The right people have been engaged along the way, and your advice is tailored to the audience and context so it has the best chance of landing well.
- Engaged those with influence from the start and included them in your advice process.
- Understood your target audience and their motivations.
- Considered the broader context and who’s involved in related decisions.
- Provided options, and the key risks and benefits for the various courses of action; but made clear recommendations.
- Been honest and impartial.
- Demonstrated the best option using evidence and stakeholder feedback.
- Shared your thinking with the decision makers too late.
- Ignored the context and motivations of the audience.
- Interesting findings but no clear recommendations.
- Advice that is narrow and biased.
- Opinions, with limited evidence or stakeholder consideration.
What does it mean to be Influential
Despite our best intentions, our advice sometimes misses the mark. Influential advice is built by engaging early and often with those who can support or block the ideas you are formulating, understanding the audience for your advice, and targeting the message to them and their context.
Engaging those with influence from the start and including them in your advice process
Being influential doesn’t start at the moment you hand over your advice. Influence is built over time, by engaging those who can influence the policy and taking them on the journey with you. By the time you get to the point of giving advice, you should know how it’s going to be received, because you’ve engaged people along the way and incorporated their perspectives.
Understanding your target audience and their motivations
You need to understand the audience for you advice. Are they motivated by driving efficiency, helping people, innovation, or the environment? Knowing their interests and what they care about can help you frame your policy to be more compelling. This also applies to how you deliver the message. Someone who doesn’t like reading a lot of text will appreciate a one-page summary; someone who’s very visual might prefer a placemat. If you understand your audience, you can present your advice most effectively.

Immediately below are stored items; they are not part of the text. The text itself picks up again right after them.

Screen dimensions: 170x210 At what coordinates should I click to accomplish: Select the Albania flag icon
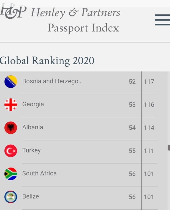11,128
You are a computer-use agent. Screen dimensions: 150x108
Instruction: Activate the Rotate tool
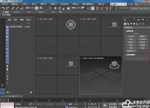[60, 8]
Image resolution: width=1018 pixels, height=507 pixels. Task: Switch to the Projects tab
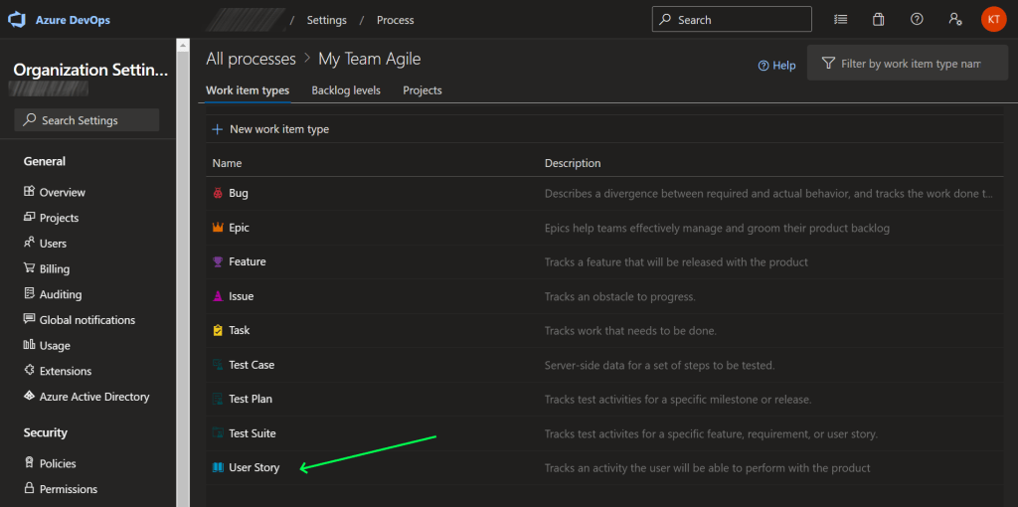[422, 90]
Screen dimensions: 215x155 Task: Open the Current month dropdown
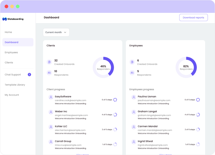56,32
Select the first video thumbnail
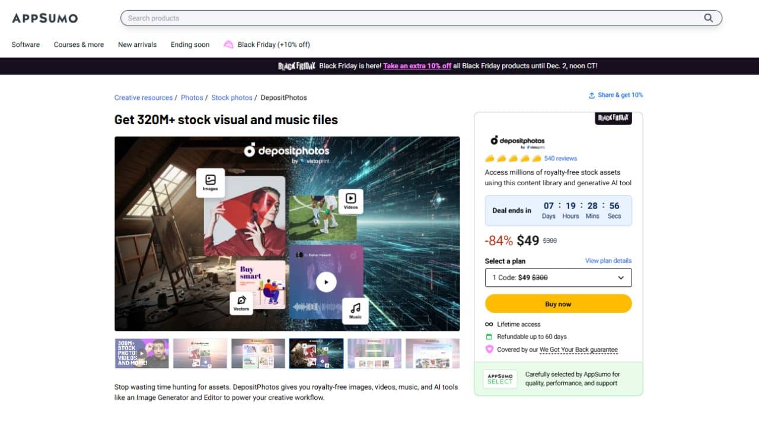This screenshot has width=759, height=427. click(142, 353)
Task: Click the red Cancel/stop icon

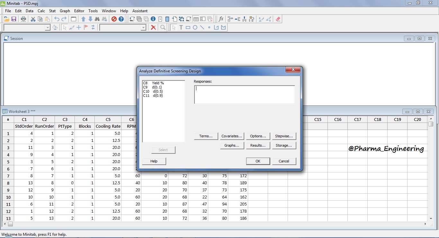Action: click(x=114, y=19)
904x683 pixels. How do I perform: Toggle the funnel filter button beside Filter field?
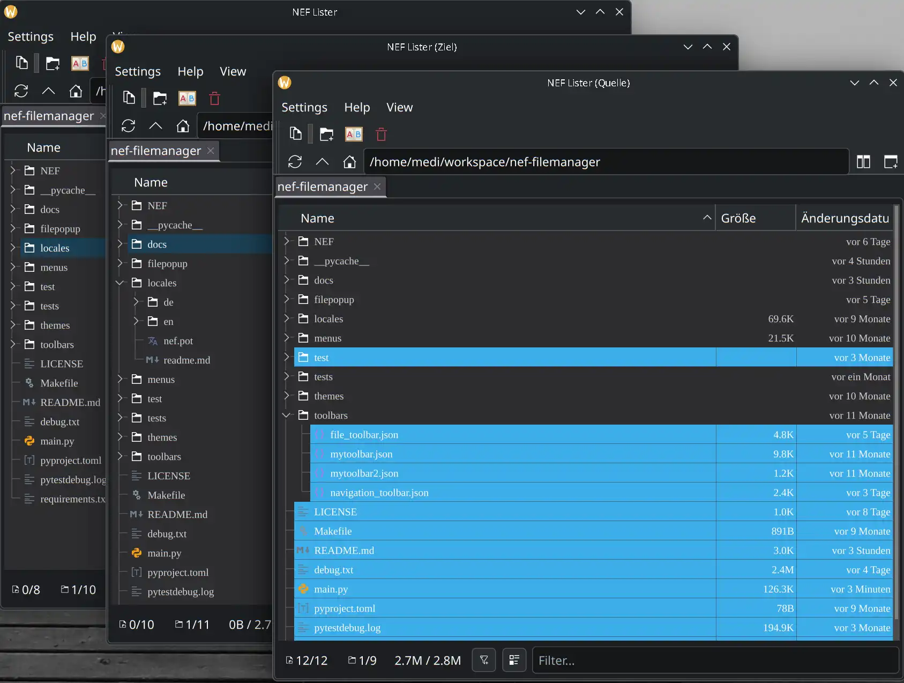click(484, 660)
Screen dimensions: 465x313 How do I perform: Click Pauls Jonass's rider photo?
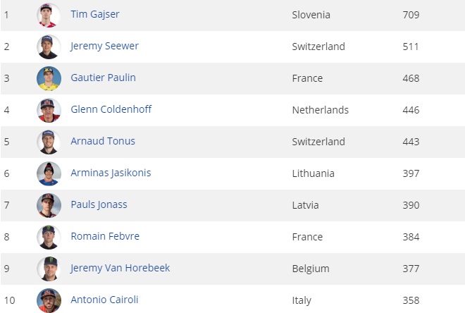[x=49, y=205]
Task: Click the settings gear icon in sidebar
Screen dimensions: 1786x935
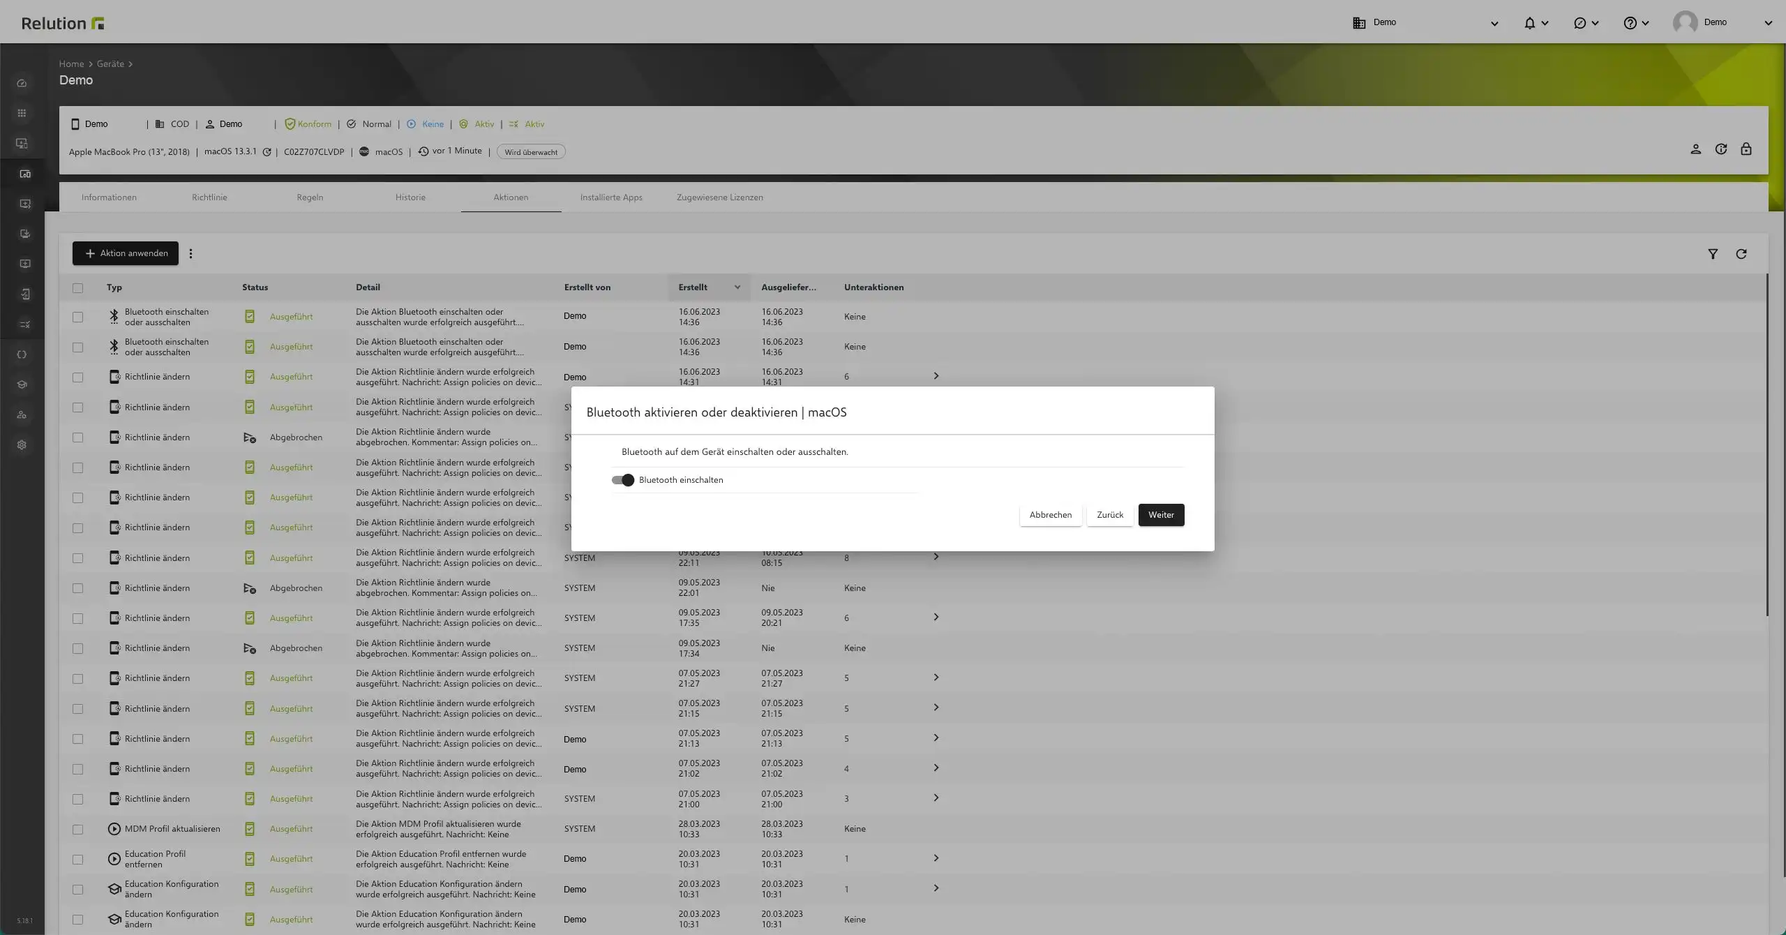Action: 22,445
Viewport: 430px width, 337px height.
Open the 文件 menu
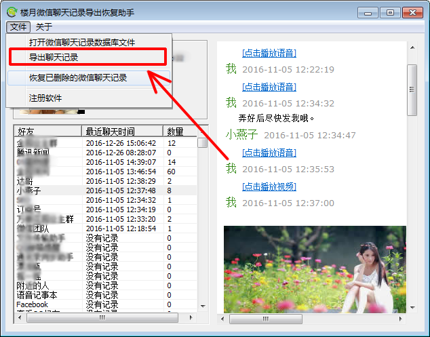coord(19,27)
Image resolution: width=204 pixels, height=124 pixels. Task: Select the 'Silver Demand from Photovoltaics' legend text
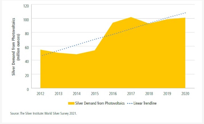100,103
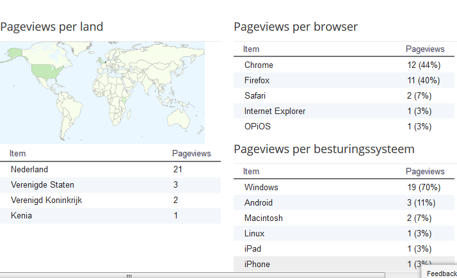Screen dimensions: 457x278
Task: Click the United States on the map
Action: tap(47, 72)
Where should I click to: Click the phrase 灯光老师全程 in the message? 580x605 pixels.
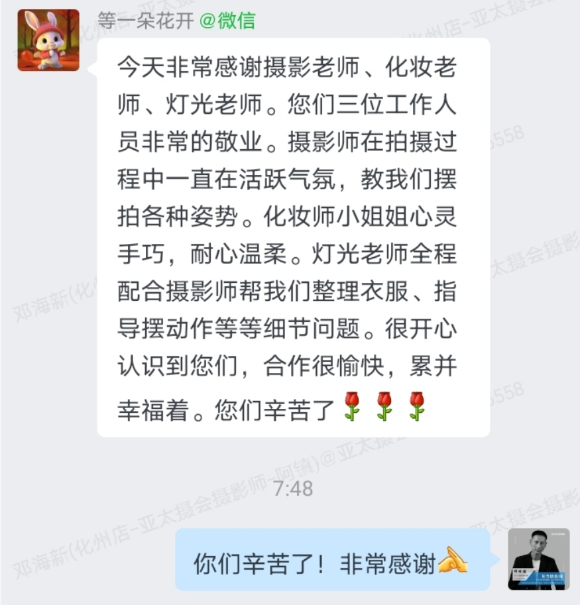(384, 254)
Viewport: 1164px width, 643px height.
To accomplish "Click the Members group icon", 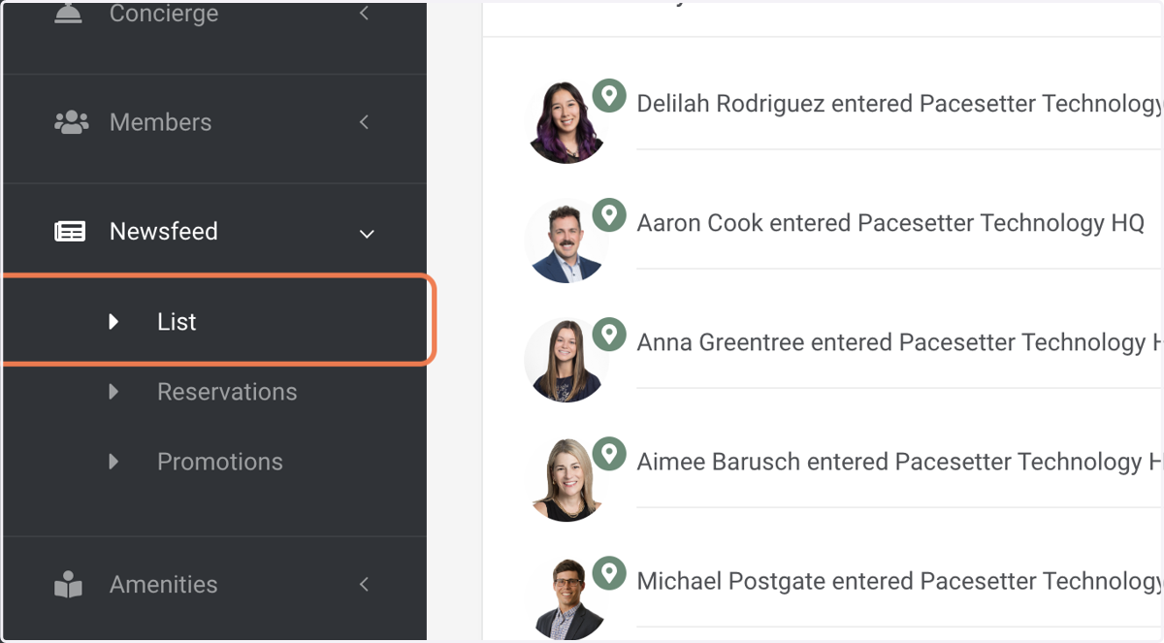I will tap(71, 122).
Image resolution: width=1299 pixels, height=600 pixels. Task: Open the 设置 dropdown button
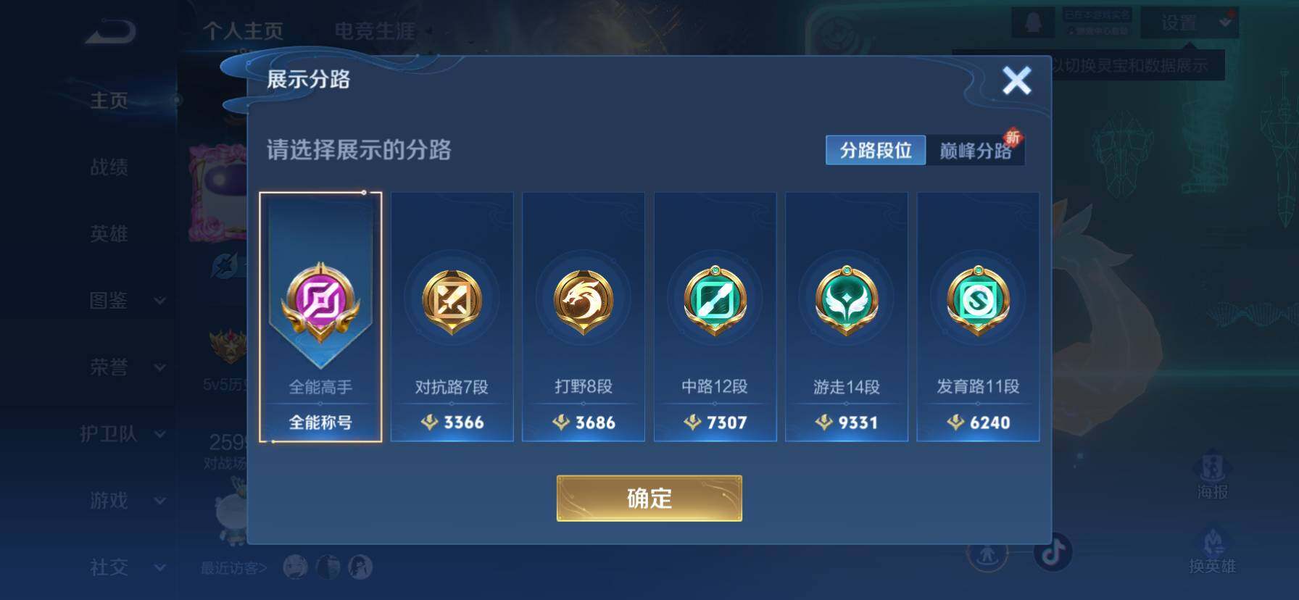coord(1190,23)
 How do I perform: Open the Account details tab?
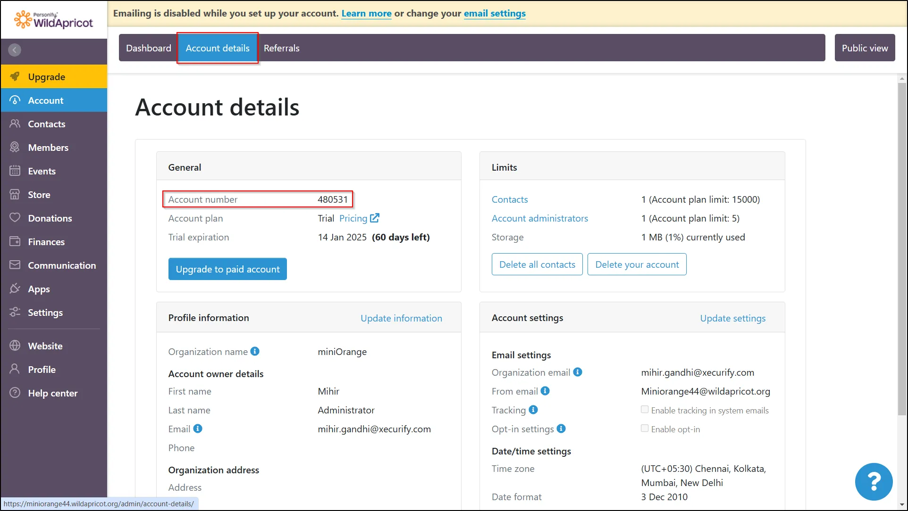(x=217, y=48)
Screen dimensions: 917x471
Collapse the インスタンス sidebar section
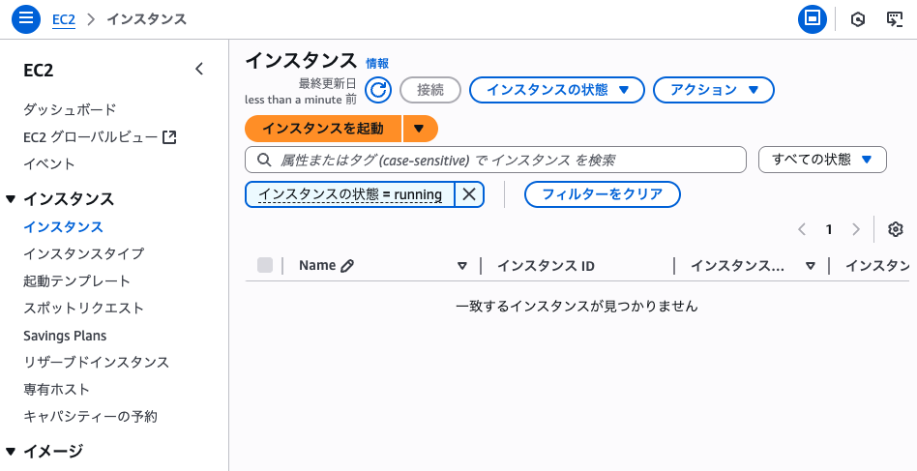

Considering the broader context and who’s involved in related decisions
It’s likely your policy won’t be the only decision or change happening in this area of Government. The types of problems being addressed by the government today sit within a broader context, and a decision in one space will impact another. And given the problems are complex and interlinked, you’ll likely need to connect with other agencies and parties outside of government. It’s important to consider how best to frame and present your advice given these connections to ensure cohesion.
Providing options, and identifying the key risks and benefits of the various courses of action; making clear recommendations
Policy advice isn’t just about presenting a balanced look at all the research, although you do have to do that, it’s also about taking a stand. You need to have a point of view. Something you’re willing to put your name against.
Demonstrating the best option using evidence and stakeholder feedback
Evidence is a fundamental part of proving a compelling case to decision makers and other stakeholders. That includes both quantitative and qualitative data, as well as demonstrating you’ve learned from the past, and sharing the voices of those who will be affected by the policy.